WORK REQUIRED. Count the lines below that contain the string "pixels" and reply with the number alone.

— Start ROWS —

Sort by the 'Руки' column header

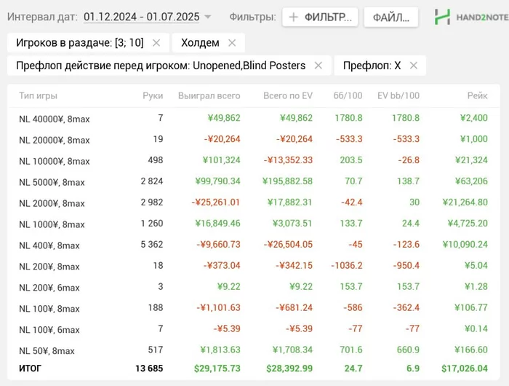(x=153, y=95)
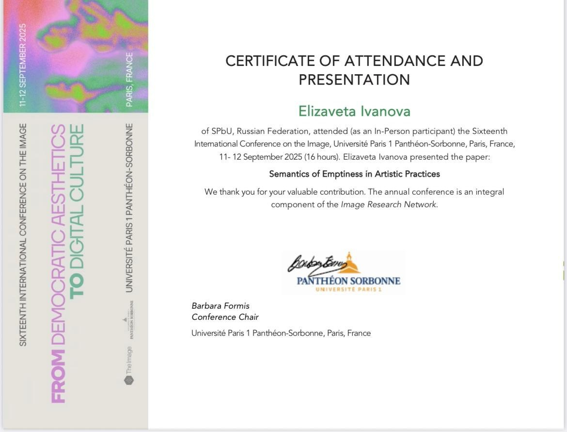Click the vertical 11-12 SEPTEMBER 2025 date

click(x=23, y=65)
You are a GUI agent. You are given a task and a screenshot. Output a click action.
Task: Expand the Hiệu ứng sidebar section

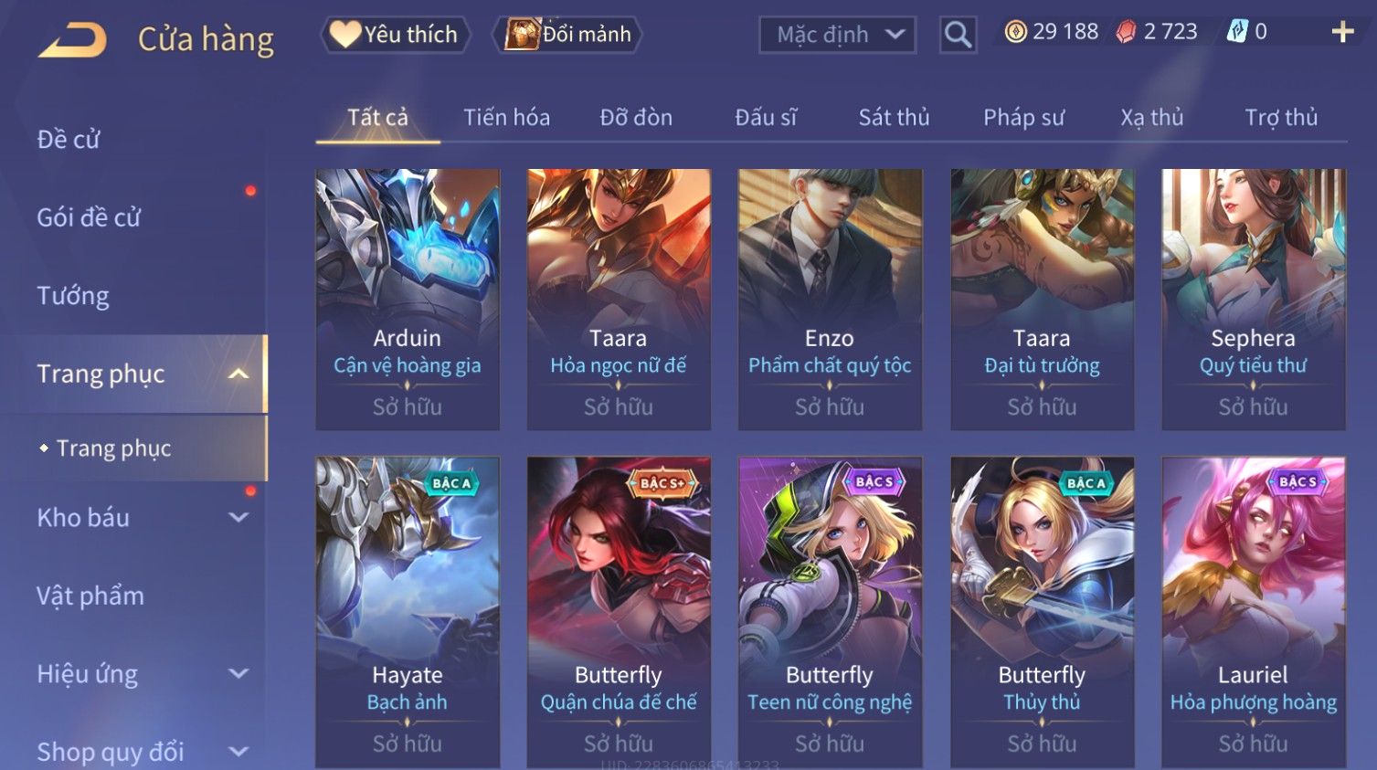click(238, 674)
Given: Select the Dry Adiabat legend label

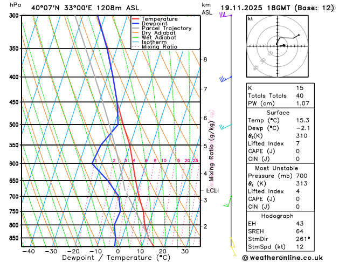Looking at the screenshot, I should coord(160,33).
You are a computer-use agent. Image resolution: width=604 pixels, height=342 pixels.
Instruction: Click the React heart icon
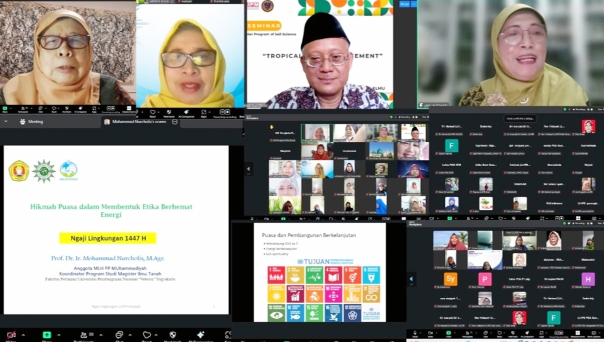tap(147, 335)
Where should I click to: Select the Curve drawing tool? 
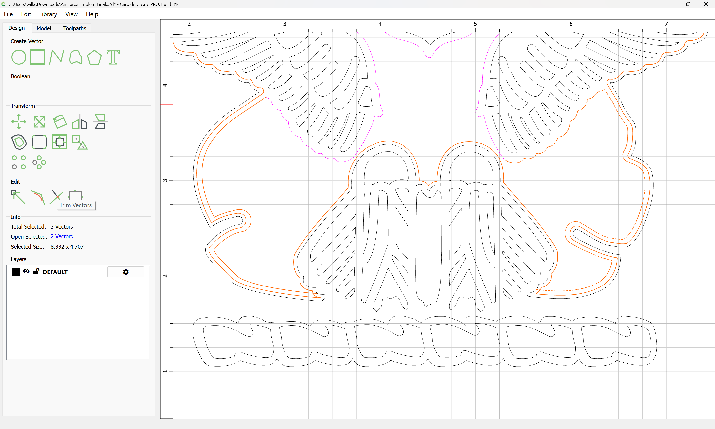(x=76, y=57)
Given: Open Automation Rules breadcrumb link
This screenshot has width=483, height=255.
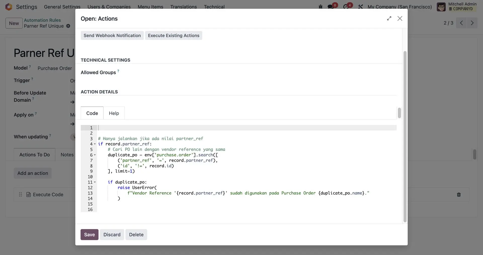Looking at the screenshot, I should coord(42,20).
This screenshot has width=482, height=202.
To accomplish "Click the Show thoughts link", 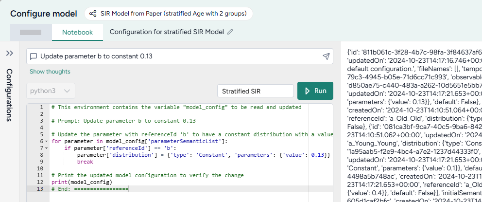I will coord(50,72).
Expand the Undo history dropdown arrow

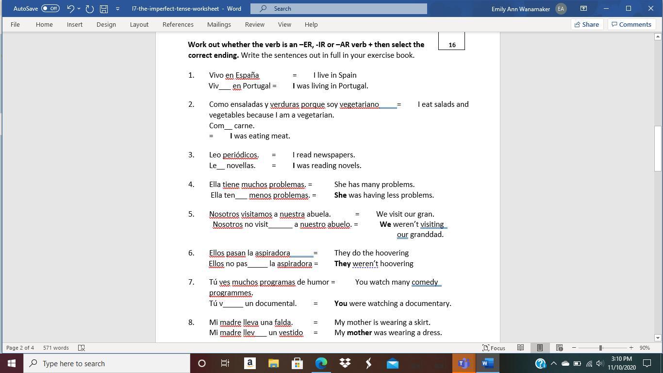79,9
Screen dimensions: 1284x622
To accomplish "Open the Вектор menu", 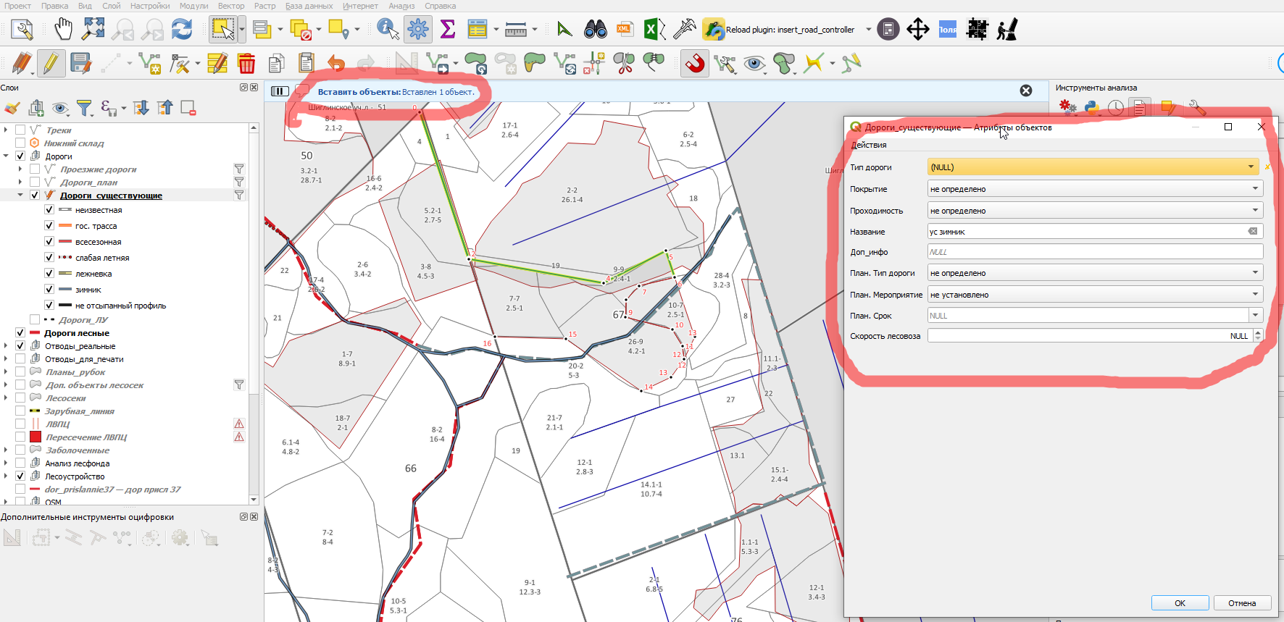I will (231, 6).
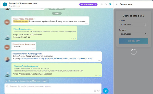Click the paperclip attach file icon
Image resolution: width=153 pixels, height=94 pixels.
7,86
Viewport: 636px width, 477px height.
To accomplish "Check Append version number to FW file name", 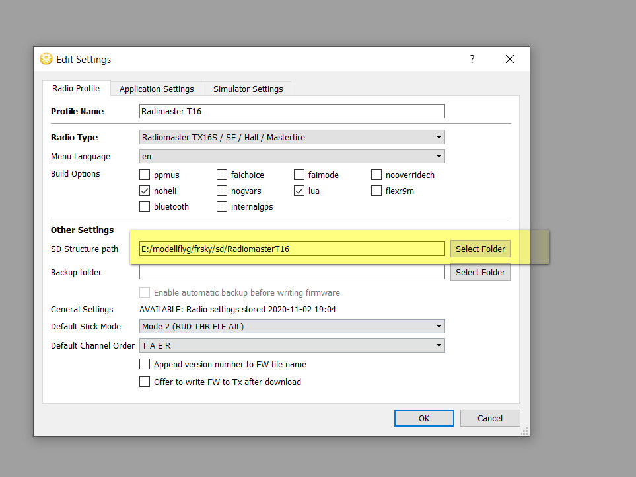I will point(145,364).
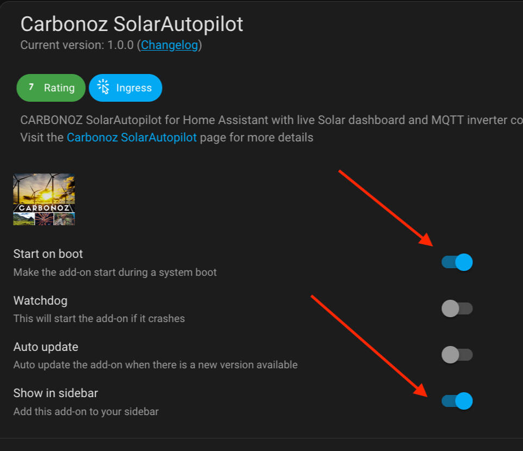Click the Auto update label
Viewport: 523px width, 451px height.
[46, 347]
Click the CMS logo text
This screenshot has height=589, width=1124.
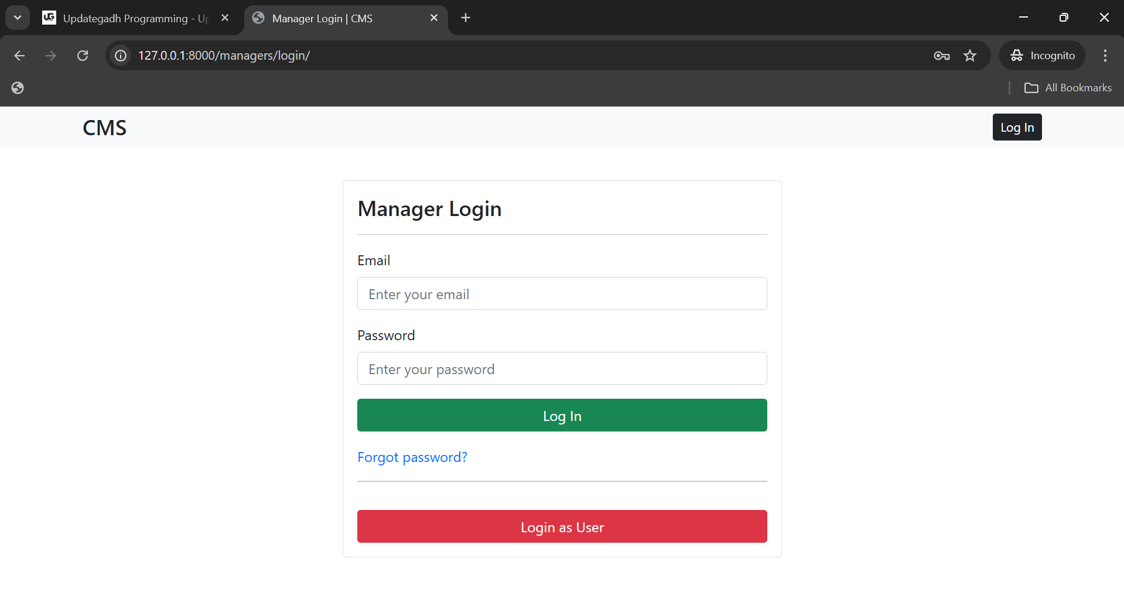click(x=104, y=127)
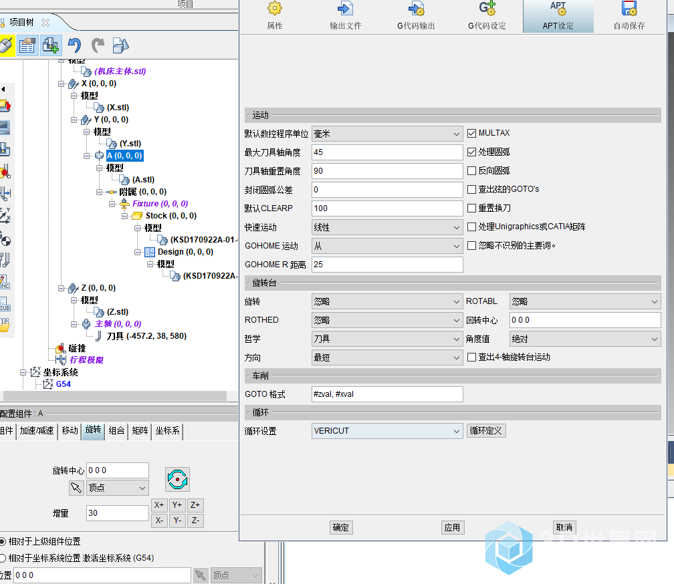
Task: Open the 循环设置 VERICUT dropdown
Action: point(387,431)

— End ROWS —

WORKED ANSWER. 2